Pointing records for screenshots and pages:
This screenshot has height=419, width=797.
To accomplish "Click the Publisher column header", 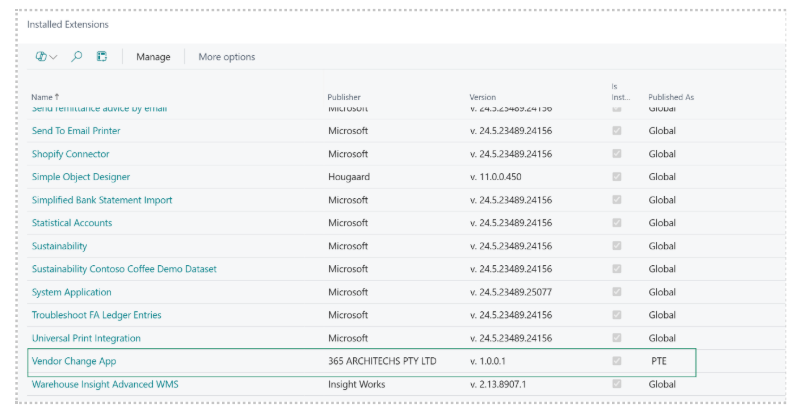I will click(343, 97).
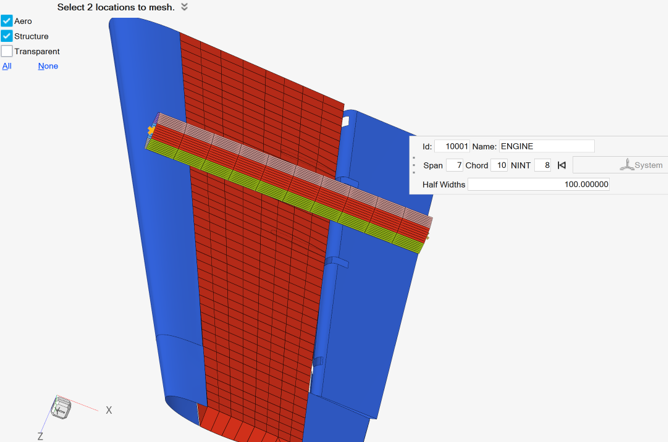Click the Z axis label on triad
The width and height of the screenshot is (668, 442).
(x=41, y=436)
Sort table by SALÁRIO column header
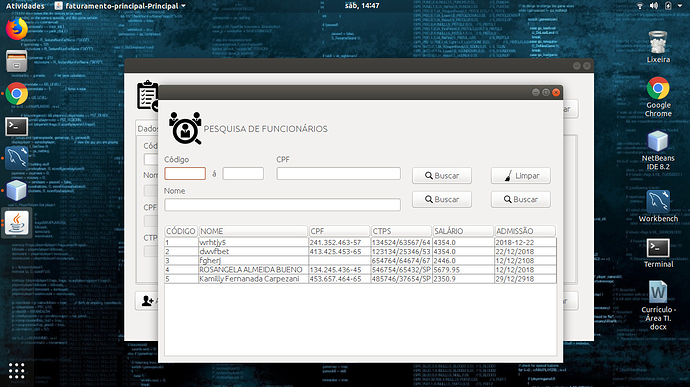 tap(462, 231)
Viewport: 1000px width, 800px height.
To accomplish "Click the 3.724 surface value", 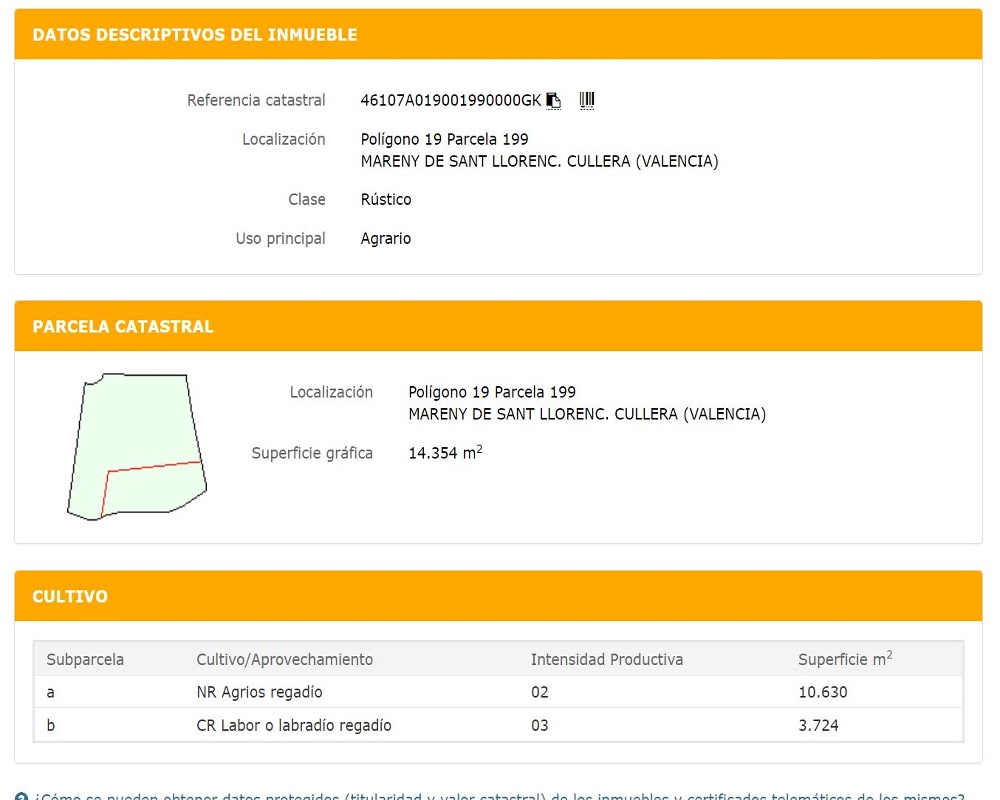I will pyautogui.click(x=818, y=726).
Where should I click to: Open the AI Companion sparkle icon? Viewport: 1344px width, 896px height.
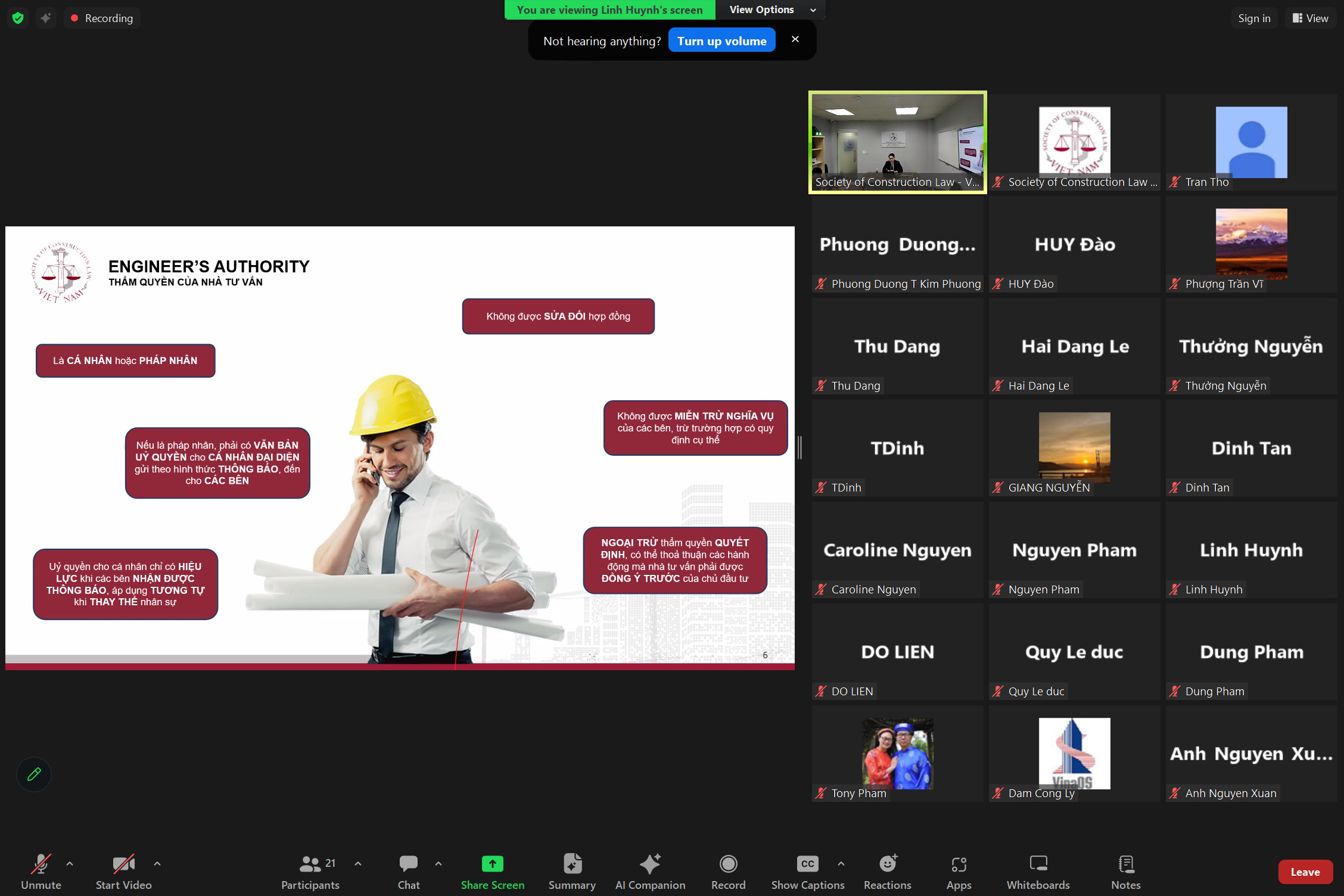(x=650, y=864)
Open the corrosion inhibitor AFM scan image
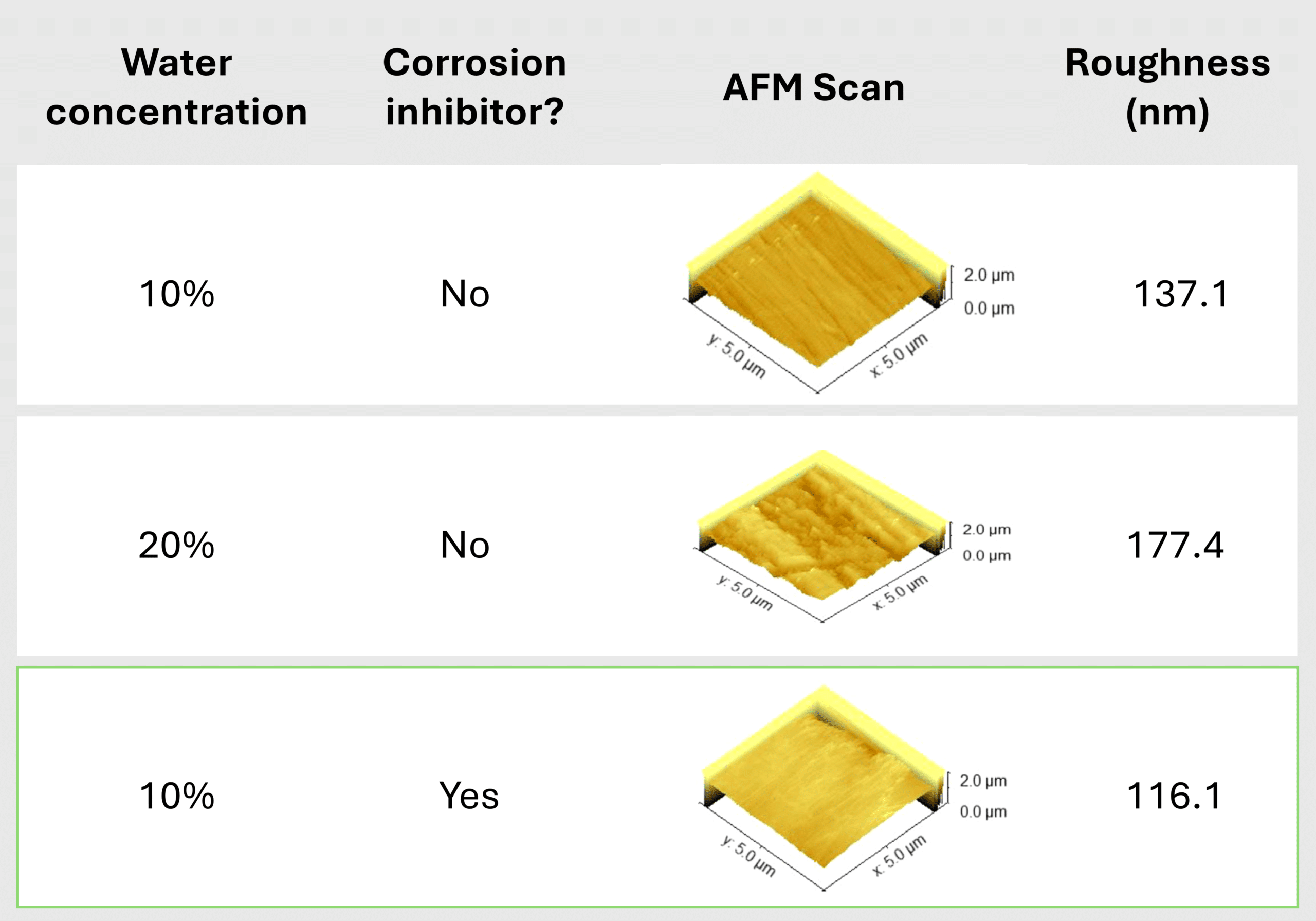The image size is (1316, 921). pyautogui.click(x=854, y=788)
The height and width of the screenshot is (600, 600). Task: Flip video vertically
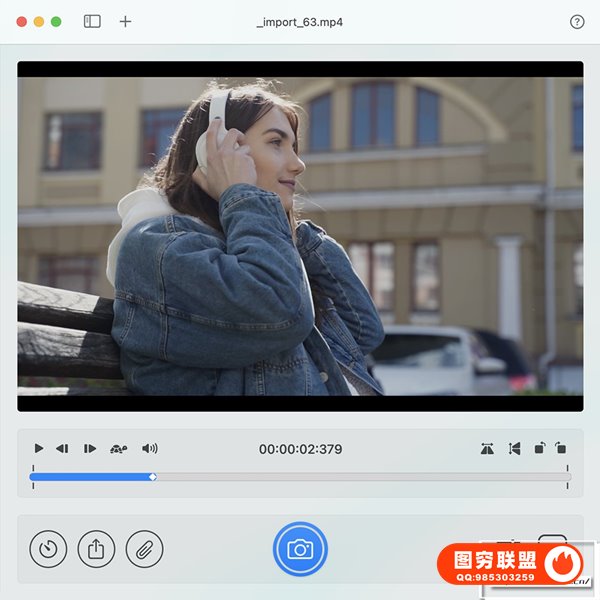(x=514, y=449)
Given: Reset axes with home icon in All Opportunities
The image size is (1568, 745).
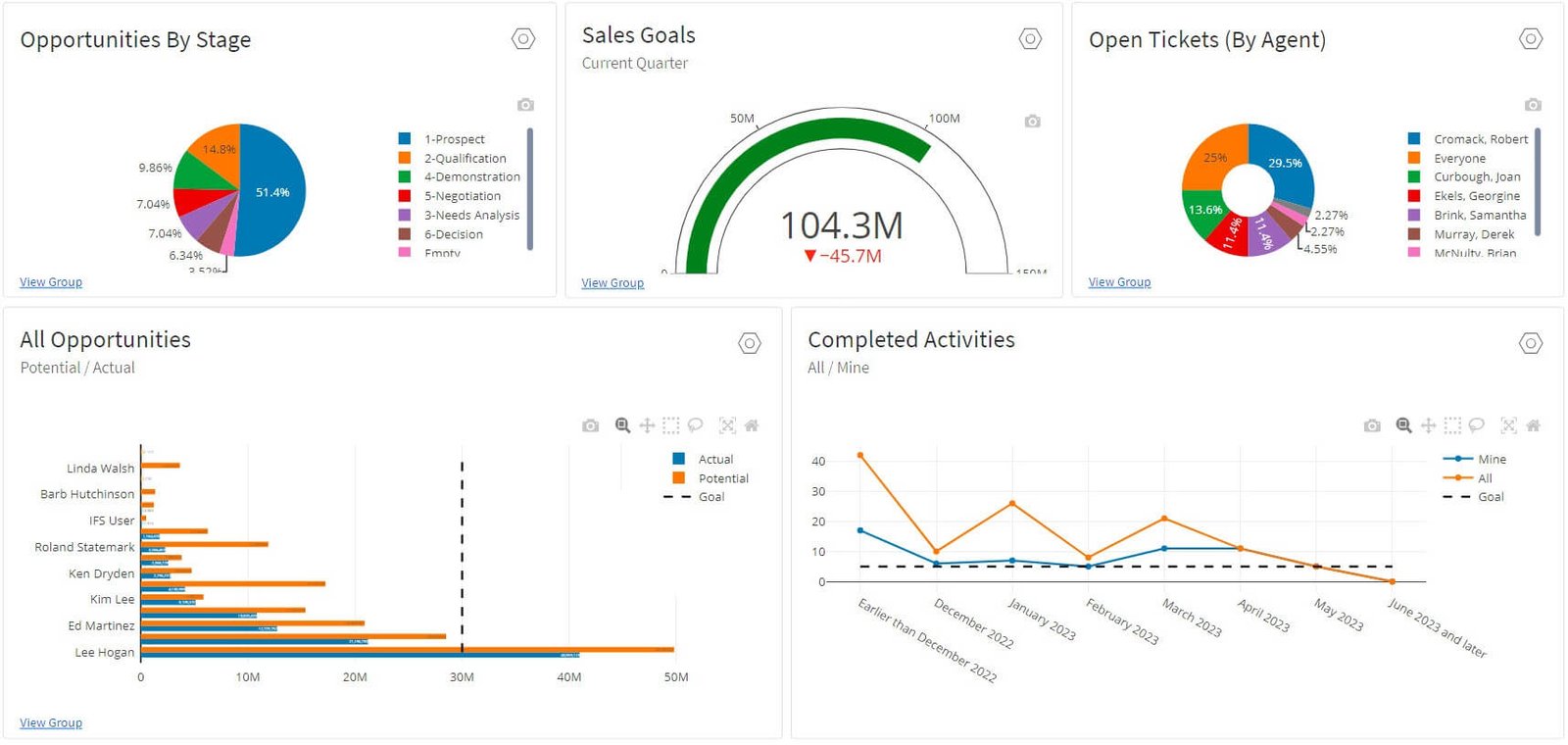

- Stated problem
Copy the lines of the records from the line containing "Given: Reset axes" through the end, with both ends included. Leave the pictures out of your copy.

- Response below
Given: Reset axes with home icon in All Opportunities
The image size is (1568, 745).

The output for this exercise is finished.